* BEGIN PROVIDED PASSAGE *

Whitehot Magazine
"The Best Art In The World"
Sigmar Polke: Alibis
MoMA, New York
April 19 - August 3, 2014
By VALERY OISTEANU, MAY 2014
Alibis begins impressively: The visitor stands in a grand atrium in a circle of oversized works that are seductive, provocative and mysterious all at the same time. They comprise just one facet (of many) of the reclusive yet highly influential German artist Sigmar Polke (1941-2010).
The atrium is partly given over to Potatoes House, the structure of which is composed of round spuds. It acts as prelude to what is in effect an art diary of more than 265 works, some never shown in Polke’s lifetime, including paintings, sculpture, photography, drawing, collages and films. This incredibly varied output is installed in 10 galleries of the MoMA’s second floor, as organized by a trio of the museum’s associate director, Kathy Halbreich, who approached Polke about assembling such a show in 2008; Mark Godfrey, curator of international art at the Tate Modern, where the show will travel in October; and Lanka Tattersall, curatorial assistant at MoMA.
Polke did not care for celebrity as such and rarely gave interviews, so it was a real achievement that Halbreich was able to get him to agree to a retrospective, and he had begun to make selections for this show when he died. Ultimately the show spans five decades of a prodigious output, the work of one man working alone.
The exhibit flows chronologically beginning with his days as cofounder of the short-lived art movement known as Capitalist Realism (as opposed to the Social Realism practiced in communist East Germany). His partners in this endeavor were painter Gerhard Richter (b.1932), who also relocated from East to West Germany,and painter/gallerist Konrad Lueg (1939-1996). But he quickly moved on to many other styles making myriad experiments—and innovations—in the realms of conceptual art, gestural abstract-art, pop-surrealism, psychedelic art, collage and other post-modernist disciplines.

* END PROVIDED PASSAGE *
* BEGIN DATA SECTION *

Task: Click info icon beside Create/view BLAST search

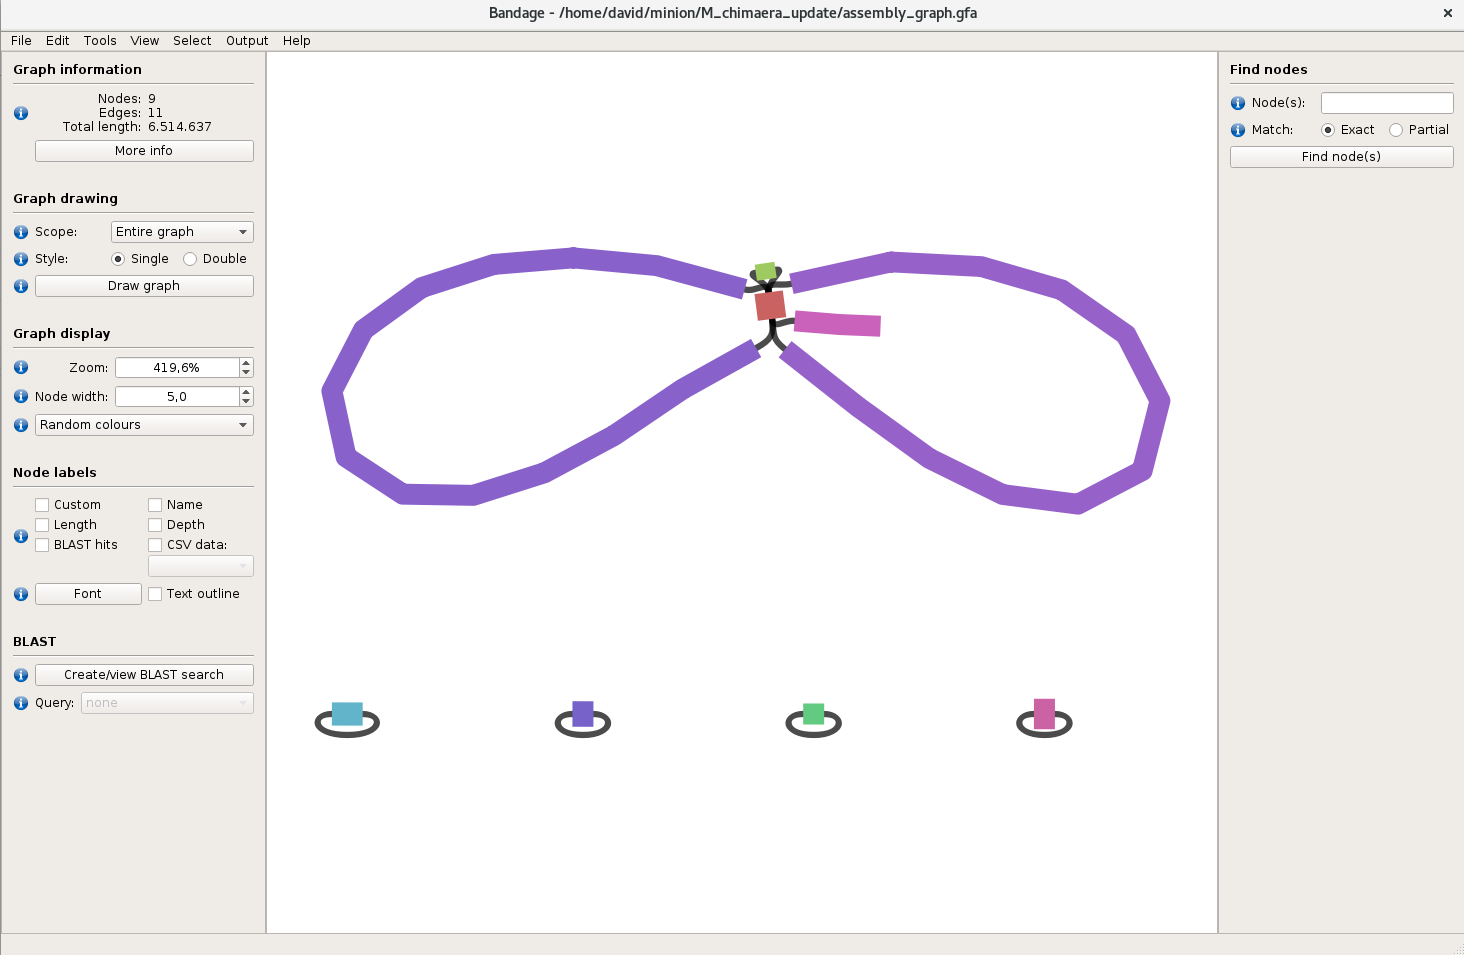Action: point(21,675)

* END DATA SECTION *

**TASK**
Continue the review of the Sigmar Polke exhibition from the point where it stops.

**THE REPLY**
During his early, pop-art period, Polke painted images of mundane objects like matchsticks, socks, pressed white shirts, chocolate bars, chains of sausages, biscuits and more, and depicted them in a somewhat exalted style, as though they were going to be used for advertisements, an expression of his skeptical view of a conspicuous consumerist society.
My favorites of this section include an otherwise bare painting of a long link of loop-de-loop sausages ending in an open disembodied mouth (The Sausage Eater, 1963); a broken chocolate bar laid over vertical stripes (Chocolate Painting,1964); and three unmatched men’s socks (Socks, 1963). They all appear in as faux commercials, with cartoon-like irony, clearly influenced byAmerican pop masters Jasper Johns, Claes Oldenburg and Andy Warhol.
At the same time, Polke produced his “raster-dot” paintings, as in Portrait of Lee Harvey Oswald (1963), which he produced in the style of a dotted pattern as seen in close-ups of half-tone photographs. But Polke achieved his effects by hand, unlike Lichtenstein’s use of already printed Benday dots, creating each and every dot using poster paint applied sometimes with a pencil eraser dipped in ink. This also gave him the freedom to follow his muse, to blur and arrange things as he wished.
A photograph (reproduced in the splendid accompanying catalog) shows Polke lying on top of a canvas, painstakingly applying such dots, on a work that became Front of a Housing Block (1967), also on display here. Another snapshot, taken by his wife Anna, reveals another side his modus operandi, depicting him working on a canvas upon which a field of dots has been projected, thanks to mesh laid in front of the projector, thus giving the artist a blueprint to follow.
By the yearly 1980s, Polke had gone on to engage in a critical confrontation with past German history, and several swastikas appear in his drawings from this period, along with the painted four-panel series, Watchtowers (1984-1985), which play on a leitmotiv of concentration-camp guard towers. These are prime examples of Polke’s inventiveness in what he chose as materials, in essence espousing “Better Art Through Chemistry.” He often combined photography and painting, using enhancements such as silver bromide, used by photographers because of the way it changes in daylight, rendering subjects dark and mysterious.
He also applied enamel paint to bubble wrap, dry pigment to cloth, and other combinations that result works that challenge the viewer both optically and mentally. Watchtower With Geese (1987-1988) shows the ubiquitous and foreboding tower surrounded by a flock of geese, plus beach umbrellas, sunglasses and chez lounges stenciled upside down turning the scene into a gruesome holiday.
“Things Look Like They Are (synthetic resin and lacquer on polyester; 1991) features its own title (in German) writ large in stenciled capital letters, in reverse, as if being viewed in a mirror - only this mirror includes an opaque pattern of berries and leaves which helps summarize a running theme of the show: Nothing is, as it seems. Truth can be manipulated, and artists often manipulate the reality they describe in order to suggest multiple ways of seeing, a complexity of perception.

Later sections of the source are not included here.